TESTO DA ANALIZZARE ::
^^^^^^^^^^^^^^^^
L'ANALISI
06 Luglio 2023 - 19:11
Una patente italiana
CREMONA - Ventinove imputati, quasi tutti nati in Albania, due in Marocco. Per lo più residenti da anni nel Bresciano: Botticino, Castrezzato, Gavardo, Leno, Torbole Casaglia, ad esempio. Altri in Romagna: Cesena, Cervia, Gambettola (Forlì-Cesena). Altri ancora nella Bergamasca — Villongo e Costa Volpino — o in Veneto a Verona. Ma è a Cremona che nel 2017, secondo l’accusa, inducendo in errore il pubblico ufficiale della Motorizzazione civile, i ventinove presentarono un falso certificato di residenza storico apparentemente rilasciato dal Comune di residenza o un falso certificato medico apparentemente emesso dal Distretto Socio sanitario di Brescia per ottenere la conversione della patente estera e il rilascio di una patente di guida ufficialmente valida, in realtà «falsa», come poi si scoprirà. Perché per la conversione bisogna risiedere in Italia da meno di un anno. Gli imputati vi risiedevano, al contrario, da molto più tempo.
Il processo in calendario alle alle 10.15 di oggi è stato rinviato al 24 novembre prossimo per l’impedimento fatto pervenire dagli avvocati romagnoli, i quali si sono appellati all’articolo 2 del Decreto alluvione emesso a giugno. «È l’articolo che detta disposizioni urgenti in materia di rinvio delle udienze civili e penali e di sospensione dei termini perentori, legali e convenzionali, sostanziali e processuali per i residenti nei territori delle province di Reggio Emilia, Modena, Bologna, Ferrara, Ravenna e Forlì-Cesena», ha spiegato Santo Maugeri, uno dei difensori degli imputati.
L’indagine della Polizia Stradale sulle «patenti facili» è nata da alcuni controlli di routine. Uno, due, tre automobilisti fermati per caso. Gli investigatori del comandante provinciale, Federica Deledda, intuirono che dietro c’era un giro di patenti false. Inchiesta lunga, complessa. Gli inquirenti risalirono al personaggio «chiave», colui che fabbricava i documenti patacca: Mourad Talbi, la cui posizione è stata stralciata.
Il processo nasce dall’imputazione ordinata dal gip che due anni fa ha rigettato la richiesta della pm titolare del fascicolo di archiviare l’indagine, dopo «una rivalutazione in blocco» effettuata in seguito alla notifica di avviso conclusioni indagini ai 29 ora a processo. Alcuni indagati si fecero interrogare. Si smarcarono da Talbi, sostenendo che avesse fatto tutto da solo, confezionando «le patacche» ad insaputa del cliente di turno il quale, in cambio, lo avrà pagato per poter girare in auto con la patente italiana «falsa». Quanto abbiano dovuto scucire i clienti a Talbi, gli investigatori non riuscirono a scoprirlo, perché gli indagati «non lo riferirono», ha detto chi ha indagato.
^^^^^^^^^^^^^^^^
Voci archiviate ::
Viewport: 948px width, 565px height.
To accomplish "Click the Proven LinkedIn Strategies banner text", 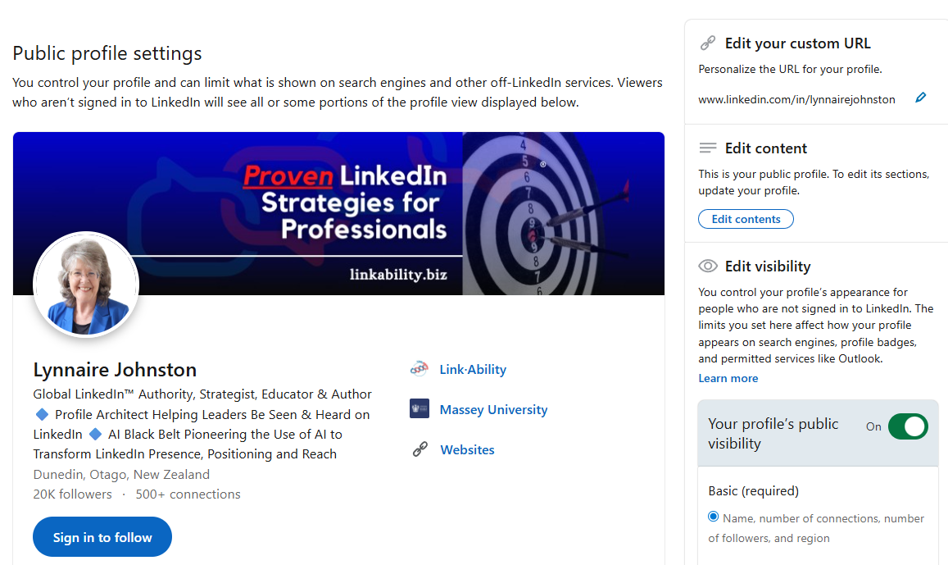I will [346, 202].
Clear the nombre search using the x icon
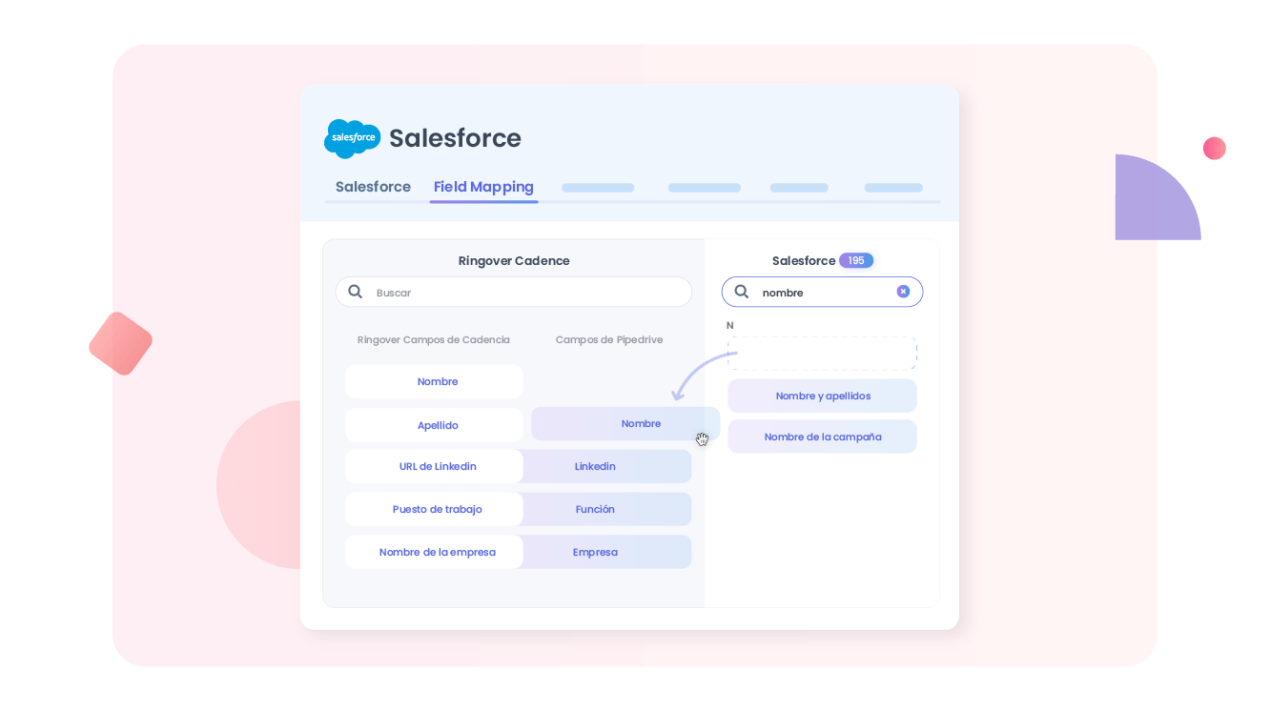Screen dimensions: 1270x711 pos(903,292)
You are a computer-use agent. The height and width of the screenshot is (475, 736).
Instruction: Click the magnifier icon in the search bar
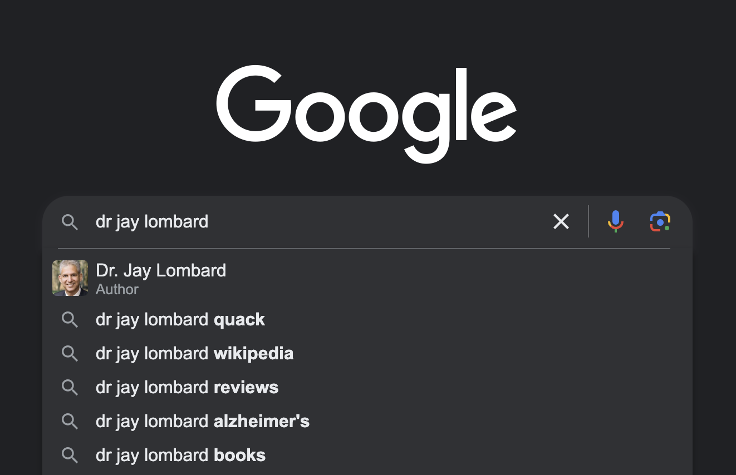[70, 222]
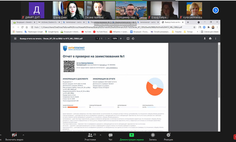
Task: Fit PDF page to width
Action: [x=128, y=39]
^^^^^^^^^^^^^^^^
IL PROBLEMA ::
Indica, per favore, a quale data è stato rinviato il processo secondo il testo. Per rispondere basati soltanto sul testo.

SOLUZIONE DEL COMPITO ::
Al 24 novembre prossimo.